━━━━━ Input material

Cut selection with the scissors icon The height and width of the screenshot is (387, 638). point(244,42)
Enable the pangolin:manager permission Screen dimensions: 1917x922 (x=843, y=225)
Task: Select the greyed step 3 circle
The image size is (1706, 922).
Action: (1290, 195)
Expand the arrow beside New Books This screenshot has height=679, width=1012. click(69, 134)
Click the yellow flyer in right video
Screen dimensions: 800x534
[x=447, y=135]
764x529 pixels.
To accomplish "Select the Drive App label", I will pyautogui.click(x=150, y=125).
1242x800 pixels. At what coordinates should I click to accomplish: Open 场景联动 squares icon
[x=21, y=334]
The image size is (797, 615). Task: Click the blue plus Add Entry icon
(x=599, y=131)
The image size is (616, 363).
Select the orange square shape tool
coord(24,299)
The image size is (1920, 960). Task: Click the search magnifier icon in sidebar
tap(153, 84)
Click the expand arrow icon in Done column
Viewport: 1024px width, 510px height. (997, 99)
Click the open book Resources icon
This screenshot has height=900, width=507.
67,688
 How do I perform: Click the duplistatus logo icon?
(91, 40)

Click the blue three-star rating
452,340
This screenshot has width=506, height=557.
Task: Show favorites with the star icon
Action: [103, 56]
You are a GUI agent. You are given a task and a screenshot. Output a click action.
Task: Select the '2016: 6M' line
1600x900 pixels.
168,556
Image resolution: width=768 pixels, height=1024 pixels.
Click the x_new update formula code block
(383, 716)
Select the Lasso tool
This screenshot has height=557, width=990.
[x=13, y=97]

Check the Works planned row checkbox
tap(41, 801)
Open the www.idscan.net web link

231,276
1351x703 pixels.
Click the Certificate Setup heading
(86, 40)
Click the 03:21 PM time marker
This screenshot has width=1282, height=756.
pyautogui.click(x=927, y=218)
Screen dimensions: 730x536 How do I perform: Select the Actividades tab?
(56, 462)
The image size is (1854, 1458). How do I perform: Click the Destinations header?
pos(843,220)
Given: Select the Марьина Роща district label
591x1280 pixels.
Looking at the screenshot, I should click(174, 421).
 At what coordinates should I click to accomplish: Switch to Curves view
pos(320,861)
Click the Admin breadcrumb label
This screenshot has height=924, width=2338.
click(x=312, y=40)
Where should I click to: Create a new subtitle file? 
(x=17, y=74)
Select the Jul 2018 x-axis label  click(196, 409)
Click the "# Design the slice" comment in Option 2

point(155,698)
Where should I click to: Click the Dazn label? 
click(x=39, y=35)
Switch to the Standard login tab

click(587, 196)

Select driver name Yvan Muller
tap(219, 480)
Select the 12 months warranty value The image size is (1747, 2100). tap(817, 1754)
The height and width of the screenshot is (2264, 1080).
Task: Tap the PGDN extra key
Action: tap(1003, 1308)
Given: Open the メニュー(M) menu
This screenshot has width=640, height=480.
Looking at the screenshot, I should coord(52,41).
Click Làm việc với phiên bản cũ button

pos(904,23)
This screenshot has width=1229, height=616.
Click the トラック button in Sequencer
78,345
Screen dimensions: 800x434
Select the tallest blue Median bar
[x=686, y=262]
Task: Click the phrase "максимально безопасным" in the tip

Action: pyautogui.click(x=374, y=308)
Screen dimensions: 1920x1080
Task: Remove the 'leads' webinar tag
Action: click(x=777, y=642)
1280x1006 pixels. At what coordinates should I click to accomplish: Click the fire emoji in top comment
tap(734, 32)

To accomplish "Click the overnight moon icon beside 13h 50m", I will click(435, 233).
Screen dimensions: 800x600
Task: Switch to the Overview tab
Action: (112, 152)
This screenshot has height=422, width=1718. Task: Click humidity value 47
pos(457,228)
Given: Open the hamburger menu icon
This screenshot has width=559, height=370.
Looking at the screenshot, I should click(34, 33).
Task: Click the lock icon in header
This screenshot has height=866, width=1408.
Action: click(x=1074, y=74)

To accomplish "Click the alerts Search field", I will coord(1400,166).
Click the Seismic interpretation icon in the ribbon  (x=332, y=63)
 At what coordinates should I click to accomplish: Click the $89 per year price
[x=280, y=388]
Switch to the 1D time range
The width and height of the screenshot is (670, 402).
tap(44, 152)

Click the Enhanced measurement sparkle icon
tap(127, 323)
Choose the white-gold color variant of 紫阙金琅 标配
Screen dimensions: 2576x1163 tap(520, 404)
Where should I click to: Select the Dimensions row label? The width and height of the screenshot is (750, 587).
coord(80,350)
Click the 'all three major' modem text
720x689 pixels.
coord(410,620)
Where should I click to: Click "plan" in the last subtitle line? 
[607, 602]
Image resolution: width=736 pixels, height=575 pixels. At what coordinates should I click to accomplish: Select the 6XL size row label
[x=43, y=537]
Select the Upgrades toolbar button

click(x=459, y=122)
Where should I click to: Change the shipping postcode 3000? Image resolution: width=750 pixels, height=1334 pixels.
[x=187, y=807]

━━━━━━━━━━

**Brief:** Going through the data above, return each line with the word "menu".

**Result below:**
Given: Open the メニュー(M) menu
Given: Open the hamburger menu icon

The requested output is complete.